ASCERTAIN phase III study of ASTX 727 meets primary endpoint in myelodysplastic syndromes or chronic myelomonocytic leukemia

Astex Pharmaceuticals announced top-line results from the ASCERTAIN phase III study evaluating ASTX 727 (cedazuridine and decitabine) fixed-dose combination vs decitabine IV in adults with intermediate and high-risk Myelodysplastic Syndromes (MDS) or Chronic Myelomonocytic Leukemia (CMML). The study met its primary endpoint of decitabine exposure equivalence of 5-day dosing between orally administered ASTX 727 and IV decitabine as per the protocol analysis plan.

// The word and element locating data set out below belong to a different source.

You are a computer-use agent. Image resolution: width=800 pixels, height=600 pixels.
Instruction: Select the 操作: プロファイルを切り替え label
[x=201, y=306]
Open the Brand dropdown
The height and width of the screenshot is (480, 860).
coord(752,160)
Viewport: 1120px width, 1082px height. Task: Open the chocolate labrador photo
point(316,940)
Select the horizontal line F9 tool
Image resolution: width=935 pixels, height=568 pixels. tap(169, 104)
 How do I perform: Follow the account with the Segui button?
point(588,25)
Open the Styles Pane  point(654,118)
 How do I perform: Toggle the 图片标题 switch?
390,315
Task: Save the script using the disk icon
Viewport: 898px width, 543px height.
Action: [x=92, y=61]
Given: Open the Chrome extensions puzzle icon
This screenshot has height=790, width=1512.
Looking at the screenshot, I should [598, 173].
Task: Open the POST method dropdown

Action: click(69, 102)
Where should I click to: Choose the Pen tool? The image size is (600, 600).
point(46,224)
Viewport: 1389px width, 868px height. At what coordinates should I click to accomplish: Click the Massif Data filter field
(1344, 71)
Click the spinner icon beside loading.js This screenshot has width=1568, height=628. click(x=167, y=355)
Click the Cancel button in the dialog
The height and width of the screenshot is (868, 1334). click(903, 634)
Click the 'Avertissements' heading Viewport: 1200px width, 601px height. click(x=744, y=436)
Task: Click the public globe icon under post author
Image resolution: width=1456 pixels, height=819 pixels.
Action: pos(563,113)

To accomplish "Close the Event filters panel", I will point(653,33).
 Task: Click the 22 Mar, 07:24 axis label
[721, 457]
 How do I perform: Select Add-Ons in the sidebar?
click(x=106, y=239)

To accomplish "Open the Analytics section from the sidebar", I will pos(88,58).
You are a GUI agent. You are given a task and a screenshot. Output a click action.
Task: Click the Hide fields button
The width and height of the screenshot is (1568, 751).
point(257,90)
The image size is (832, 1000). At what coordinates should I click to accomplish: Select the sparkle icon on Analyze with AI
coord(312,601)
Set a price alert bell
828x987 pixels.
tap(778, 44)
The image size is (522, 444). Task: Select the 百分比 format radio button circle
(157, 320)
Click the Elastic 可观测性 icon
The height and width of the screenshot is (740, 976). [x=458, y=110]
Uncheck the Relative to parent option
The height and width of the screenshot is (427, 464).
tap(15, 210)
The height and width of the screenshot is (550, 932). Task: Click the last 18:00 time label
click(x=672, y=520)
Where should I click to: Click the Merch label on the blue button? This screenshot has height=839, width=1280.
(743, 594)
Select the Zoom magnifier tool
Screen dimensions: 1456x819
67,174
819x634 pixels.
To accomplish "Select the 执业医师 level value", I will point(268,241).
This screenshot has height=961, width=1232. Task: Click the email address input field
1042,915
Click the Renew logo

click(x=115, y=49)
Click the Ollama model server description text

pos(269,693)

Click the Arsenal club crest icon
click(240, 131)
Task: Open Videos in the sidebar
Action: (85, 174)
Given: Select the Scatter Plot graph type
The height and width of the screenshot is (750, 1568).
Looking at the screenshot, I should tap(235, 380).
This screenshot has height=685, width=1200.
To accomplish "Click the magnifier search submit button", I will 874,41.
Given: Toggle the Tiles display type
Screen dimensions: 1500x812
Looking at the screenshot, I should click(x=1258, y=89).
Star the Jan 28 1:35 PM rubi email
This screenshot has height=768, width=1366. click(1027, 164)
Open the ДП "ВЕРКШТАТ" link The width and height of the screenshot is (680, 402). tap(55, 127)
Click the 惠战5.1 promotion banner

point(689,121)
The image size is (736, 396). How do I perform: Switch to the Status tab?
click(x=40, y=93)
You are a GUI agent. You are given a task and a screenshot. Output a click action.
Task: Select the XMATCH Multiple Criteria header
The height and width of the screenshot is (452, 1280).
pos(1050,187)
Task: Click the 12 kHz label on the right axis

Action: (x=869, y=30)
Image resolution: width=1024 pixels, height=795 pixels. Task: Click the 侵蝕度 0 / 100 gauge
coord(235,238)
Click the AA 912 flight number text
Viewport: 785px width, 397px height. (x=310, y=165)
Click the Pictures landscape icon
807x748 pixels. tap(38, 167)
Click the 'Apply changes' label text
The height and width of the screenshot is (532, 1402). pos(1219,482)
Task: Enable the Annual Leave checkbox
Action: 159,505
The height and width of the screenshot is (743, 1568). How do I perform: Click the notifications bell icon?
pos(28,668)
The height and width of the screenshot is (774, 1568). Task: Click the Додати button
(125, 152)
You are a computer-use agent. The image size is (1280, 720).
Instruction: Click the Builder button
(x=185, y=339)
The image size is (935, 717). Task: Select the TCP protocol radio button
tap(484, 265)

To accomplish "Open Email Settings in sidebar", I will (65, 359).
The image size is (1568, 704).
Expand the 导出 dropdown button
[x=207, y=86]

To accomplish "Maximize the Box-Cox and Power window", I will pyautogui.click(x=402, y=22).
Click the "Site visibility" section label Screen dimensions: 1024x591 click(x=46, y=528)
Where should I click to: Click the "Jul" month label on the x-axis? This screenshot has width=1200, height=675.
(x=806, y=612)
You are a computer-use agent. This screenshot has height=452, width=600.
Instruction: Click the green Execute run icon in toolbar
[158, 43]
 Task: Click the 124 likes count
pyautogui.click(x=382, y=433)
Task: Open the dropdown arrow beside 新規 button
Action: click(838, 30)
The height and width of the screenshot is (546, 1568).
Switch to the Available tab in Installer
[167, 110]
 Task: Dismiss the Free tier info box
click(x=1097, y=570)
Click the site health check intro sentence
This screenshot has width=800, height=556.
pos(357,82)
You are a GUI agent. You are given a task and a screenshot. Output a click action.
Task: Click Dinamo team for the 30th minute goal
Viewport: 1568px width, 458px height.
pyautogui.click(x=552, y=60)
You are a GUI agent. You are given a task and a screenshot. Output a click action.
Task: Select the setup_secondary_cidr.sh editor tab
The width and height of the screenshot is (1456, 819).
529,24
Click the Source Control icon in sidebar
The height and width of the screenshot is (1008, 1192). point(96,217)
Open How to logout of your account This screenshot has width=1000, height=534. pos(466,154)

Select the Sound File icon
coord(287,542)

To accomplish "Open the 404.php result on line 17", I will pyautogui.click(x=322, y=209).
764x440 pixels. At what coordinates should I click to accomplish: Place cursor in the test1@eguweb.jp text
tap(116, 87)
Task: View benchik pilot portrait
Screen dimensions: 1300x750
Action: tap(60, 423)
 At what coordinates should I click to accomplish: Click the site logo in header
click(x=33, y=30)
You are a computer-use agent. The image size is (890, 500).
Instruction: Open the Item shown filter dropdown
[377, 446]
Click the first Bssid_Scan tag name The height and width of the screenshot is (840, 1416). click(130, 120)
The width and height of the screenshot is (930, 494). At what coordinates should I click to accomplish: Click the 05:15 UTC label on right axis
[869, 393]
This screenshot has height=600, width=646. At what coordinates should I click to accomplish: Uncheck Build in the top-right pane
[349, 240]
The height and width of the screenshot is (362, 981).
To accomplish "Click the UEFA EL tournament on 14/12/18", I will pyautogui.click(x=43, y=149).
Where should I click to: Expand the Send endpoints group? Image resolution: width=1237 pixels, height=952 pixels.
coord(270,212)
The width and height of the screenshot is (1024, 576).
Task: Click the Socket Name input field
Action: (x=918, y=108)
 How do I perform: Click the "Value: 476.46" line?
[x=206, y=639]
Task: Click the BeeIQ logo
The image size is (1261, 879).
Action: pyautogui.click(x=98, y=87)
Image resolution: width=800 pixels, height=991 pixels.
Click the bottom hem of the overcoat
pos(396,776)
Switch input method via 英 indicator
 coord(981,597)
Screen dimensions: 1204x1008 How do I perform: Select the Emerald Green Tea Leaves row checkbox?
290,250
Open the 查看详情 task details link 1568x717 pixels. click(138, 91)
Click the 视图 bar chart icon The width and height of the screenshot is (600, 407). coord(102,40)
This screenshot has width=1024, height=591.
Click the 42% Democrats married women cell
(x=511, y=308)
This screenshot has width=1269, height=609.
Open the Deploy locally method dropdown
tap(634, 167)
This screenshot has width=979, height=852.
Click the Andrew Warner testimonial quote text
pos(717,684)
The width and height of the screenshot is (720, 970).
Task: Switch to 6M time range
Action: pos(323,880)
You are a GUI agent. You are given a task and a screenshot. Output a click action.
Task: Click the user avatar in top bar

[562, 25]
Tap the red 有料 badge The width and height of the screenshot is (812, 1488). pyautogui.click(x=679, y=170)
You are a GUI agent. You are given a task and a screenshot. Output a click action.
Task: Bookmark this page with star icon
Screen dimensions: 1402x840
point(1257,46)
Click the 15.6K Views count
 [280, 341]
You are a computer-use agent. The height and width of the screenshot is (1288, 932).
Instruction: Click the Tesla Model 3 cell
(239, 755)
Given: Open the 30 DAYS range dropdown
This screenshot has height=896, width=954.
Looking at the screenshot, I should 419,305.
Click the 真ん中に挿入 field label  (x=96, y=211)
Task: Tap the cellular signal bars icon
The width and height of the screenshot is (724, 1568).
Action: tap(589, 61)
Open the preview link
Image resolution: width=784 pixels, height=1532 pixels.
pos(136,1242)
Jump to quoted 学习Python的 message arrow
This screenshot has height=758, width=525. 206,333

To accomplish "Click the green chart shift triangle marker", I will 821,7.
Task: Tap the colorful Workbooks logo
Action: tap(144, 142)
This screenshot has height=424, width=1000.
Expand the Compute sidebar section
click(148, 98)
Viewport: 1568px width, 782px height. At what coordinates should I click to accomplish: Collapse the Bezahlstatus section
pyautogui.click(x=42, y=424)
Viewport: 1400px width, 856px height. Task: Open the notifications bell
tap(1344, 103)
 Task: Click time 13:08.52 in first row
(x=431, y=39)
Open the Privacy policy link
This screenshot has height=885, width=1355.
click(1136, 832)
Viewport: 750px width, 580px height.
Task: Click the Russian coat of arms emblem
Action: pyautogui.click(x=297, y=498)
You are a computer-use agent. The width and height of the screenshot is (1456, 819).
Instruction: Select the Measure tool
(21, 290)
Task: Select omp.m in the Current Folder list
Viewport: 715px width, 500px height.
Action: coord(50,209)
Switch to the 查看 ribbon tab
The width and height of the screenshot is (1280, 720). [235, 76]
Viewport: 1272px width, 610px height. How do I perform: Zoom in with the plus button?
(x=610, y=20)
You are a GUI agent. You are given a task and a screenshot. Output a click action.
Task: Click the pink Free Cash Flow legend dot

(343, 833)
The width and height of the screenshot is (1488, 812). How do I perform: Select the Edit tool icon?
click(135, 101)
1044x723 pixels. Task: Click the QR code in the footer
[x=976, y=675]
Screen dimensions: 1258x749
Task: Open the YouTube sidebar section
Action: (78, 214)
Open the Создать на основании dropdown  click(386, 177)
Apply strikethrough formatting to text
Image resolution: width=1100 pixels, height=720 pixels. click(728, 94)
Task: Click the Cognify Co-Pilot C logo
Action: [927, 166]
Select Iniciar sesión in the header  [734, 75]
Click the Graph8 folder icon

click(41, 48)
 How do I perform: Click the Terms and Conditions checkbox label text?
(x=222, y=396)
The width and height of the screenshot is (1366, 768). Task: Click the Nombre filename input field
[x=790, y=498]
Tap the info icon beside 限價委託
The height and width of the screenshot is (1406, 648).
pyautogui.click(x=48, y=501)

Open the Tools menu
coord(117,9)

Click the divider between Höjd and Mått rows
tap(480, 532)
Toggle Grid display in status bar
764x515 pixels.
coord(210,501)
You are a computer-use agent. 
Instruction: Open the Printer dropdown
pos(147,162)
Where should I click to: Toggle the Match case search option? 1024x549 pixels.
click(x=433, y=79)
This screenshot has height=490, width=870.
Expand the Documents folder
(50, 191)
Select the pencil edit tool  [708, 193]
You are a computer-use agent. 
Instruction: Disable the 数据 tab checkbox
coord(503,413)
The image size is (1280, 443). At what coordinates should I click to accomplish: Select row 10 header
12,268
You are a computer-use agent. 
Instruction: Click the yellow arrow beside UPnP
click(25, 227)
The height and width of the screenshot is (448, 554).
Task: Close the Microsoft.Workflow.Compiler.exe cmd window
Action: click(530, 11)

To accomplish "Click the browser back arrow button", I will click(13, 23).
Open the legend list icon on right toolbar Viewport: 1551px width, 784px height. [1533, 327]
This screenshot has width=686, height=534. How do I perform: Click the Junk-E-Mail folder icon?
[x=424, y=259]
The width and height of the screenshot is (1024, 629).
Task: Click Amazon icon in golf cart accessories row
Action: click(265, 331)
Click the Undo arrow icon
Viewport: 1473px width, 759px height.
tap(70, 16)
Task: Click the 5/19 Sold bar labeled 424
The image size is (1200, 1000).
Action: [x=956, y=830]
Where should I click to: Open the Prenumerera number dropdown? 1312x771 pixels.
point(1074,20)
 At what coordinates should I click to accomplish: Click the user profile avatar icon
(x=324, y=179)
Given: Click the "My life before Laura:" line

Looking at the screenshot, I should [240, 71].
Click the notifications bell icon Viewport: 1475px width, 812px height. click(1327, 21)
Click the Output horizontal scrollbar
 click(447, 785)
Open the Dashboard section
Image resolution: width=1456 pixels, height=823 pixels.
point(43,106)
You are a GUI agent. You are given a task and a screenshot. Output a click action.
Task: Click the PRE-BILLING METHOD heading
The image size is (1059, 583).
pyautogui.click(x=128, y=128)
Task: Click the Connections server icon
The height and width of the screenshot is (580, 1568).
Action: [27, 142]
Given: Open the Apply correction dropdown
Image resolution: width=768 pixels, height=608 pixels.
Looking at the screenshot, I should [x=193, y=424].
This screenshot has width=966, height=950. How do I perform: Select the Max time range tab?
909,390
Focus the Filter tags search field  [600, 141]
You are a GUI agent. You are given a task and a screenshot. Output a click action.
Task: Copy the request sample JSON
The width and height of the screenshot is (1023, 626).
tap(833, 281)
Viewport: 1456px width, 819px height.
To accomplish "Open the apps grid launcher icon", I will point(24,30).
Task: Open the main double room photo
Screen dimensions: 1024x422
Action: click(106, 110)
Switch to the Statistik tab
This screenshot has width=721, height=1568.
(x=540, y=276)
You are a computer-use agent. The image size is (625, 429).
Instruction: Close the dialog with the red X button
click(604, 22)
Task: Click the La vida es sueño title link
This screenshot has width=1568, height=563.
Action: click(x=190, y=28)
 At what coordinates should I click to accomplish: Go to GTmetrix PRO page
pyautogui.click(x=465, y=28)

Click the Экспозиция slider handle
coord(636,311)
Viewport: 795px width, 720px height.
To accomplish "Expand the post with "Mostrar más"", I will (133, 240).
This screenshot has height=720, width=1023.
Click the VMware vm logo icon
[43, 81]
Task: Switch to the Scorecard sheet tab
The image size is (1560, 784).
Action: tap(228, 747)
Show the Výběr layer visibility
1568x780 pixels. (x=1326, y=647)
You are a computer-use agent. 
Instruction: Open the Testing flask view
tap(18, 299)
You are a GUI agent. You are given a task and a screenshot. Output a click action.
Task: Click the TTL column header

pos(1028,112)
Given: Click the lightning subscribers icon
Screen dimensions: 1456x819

Safety and clinical activity were similar to that observed in a previous phase I/II study. The study confirmed the safety profile and clinical activity of the cedazuridine and decitabine fixed-dose combination and showed it was similar to the expected clinical profile of decitabine. The full data will be presented at an upcoming scientific meeting. Astex plans to file an NDA with the US FDA by the end of 2019.

Comment: ASTX 727 has been evaluated in a phase I/II pharmacokinetics-guided dose escalation and dose confirmation study in patients with MDS and CMML to define appropriate doses of the individual components of ASTX 727 so that decitabine exposure after oral administration is similar to exposure after IV decitabine at the approved daily dose of a 1-hour infusion at 20 mg/m2. This study demonstrated that ASTX 727 allowed decitabine to be delivered orally at a dose that emulates parenteral pharmacokinetics, as measured by 5-day area-under-the-curve (AUC). The drug’s safety profile was similar to that of IV decitabine. Of particular note was the low level of gastrointestinal adverse events.